John Ortberg is senior pastor at Menlo Park Presbyterian Church and author of many books on spiritual formation including “The Life You’ve Always Wanted”, “Know Doubt”, “The Me I Want To Be”, “Who is This Man?” and “Soul Keeping”. He graduated from Wheaton College with a degree in psychology. He holds a master of divinity and Ph.D. in clinical psychology from Fuller Theological Seminary, and has done post-graduate work at the University of Aberdeen, Scotland.
I was asked to write a piece about evangelicals and humor. It was supposed to be funny. Which means it won’t be. Robert Benchley, a wonderful humorist, once wrote an essay explaining that nothing kills humor faster than attempts to analyze it. His essay wasn’t funny either.
But it’s still a topic worth looking at. C. S. Lewis wrote that he divided the causes of human laughter into Joy, Fun, the Joke Proper and Flippancy (You can’t write an evangelical essay and not quote C. S. Lewis. If you try Alister McGrath comes to your house and deletes it from your computer). Joy, he said, stands so close to heaven that it is opaque to hell. Flippancy, on the other hand, “is a thousand miles away from joy; it deadens, instead of sharpening, the intellect; and it excites no affection between those who practice it.” (Still not funny.)
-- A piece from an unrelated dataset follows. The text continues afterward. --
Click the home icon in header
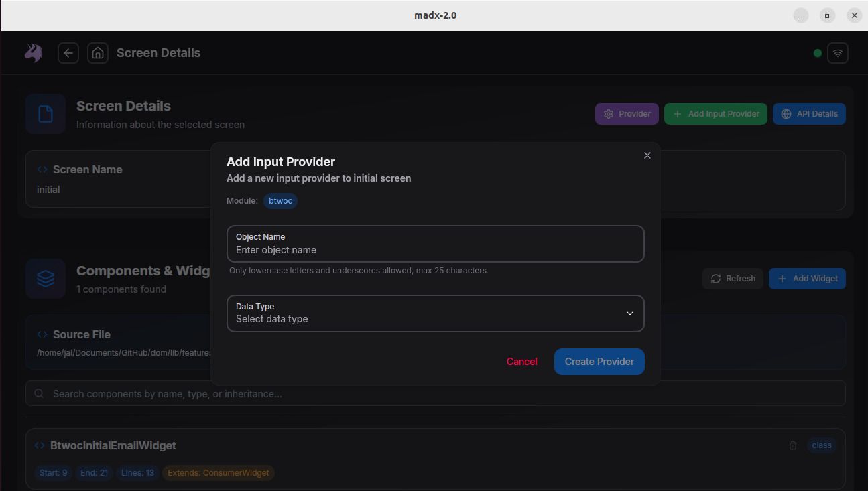Image resolution: width=868 pixels, height=491 pixels. point(98,53)
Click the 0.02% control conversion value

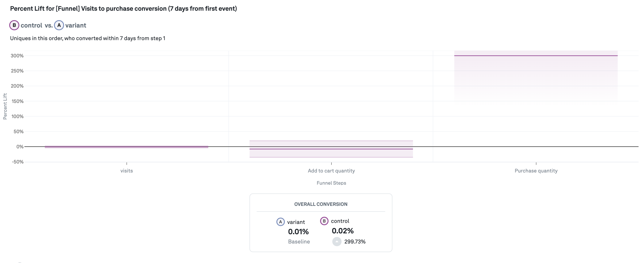[x=343, y=231]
I suppose one reason why we should cultivate the ability to laugh at ourselves is that the humility required carries a whiff of redemptive grace. “Angels are able to fly because they take themselves lightly,” wrote G. K. Chesterton. On the other hand, “The devill…the prowde spirite…cannot endure to be mocked,” wrote Thomas More in the days before spell check.
Another reason is that evangelicals have made so many contributions to the larger culture that we ought to learn to take joy in them: flannelgraphs, VeggieTales, Rook, Amish Romance novels, and the actor who played Eb in Green Acres.
There are lots of evangelicals who have a wonderful sense of humor: Donald Miller, Tony Campolo, Margaret Feinberg, Jon Acuff, Chuck Swindoll. Anne Lamott is pretty funny, but I don’t think she’s evangelical. Tim Keller is pretty evangelical, but I don’t think he’s funny. I could be wrong about this. Tim often calls me up and begs me to write “jokes” he can use in his sermons. But he’ll never use them unless they include a quote from Calvin. Calvin wasn’t funny either.
We should cultivate a sense of humor, because if we don’t laugh at ourselves, who will? Mark Noll wrote, in his yet-to-be-published classic, The Scandal of the Evangelical Sense of Humor, “The scandal of the evangelical sense of humor is that there is not much of an evangelical sense of humor” (Mark Noll, The Scandal of the Evangelical Sense of Humor, Chick Publications, to be published posthumously). We are at our funniest when we’re not trying to be.
We should look at joy because joy is commanded in the Bible; because joylessness is a sin. As one of the most joyful people I’ve ever known put it: “How many people are radically and permanently repelled from The Way by Christians who are unfeeling, stiff, unapproachable, boringly lifeless, obsessive and dissatisfied?” We should look at joy because joy, said C.S. Lewis (bonus points for a second quote) is the serious business of heaven.
Still wish I could find a funny way to end this, though.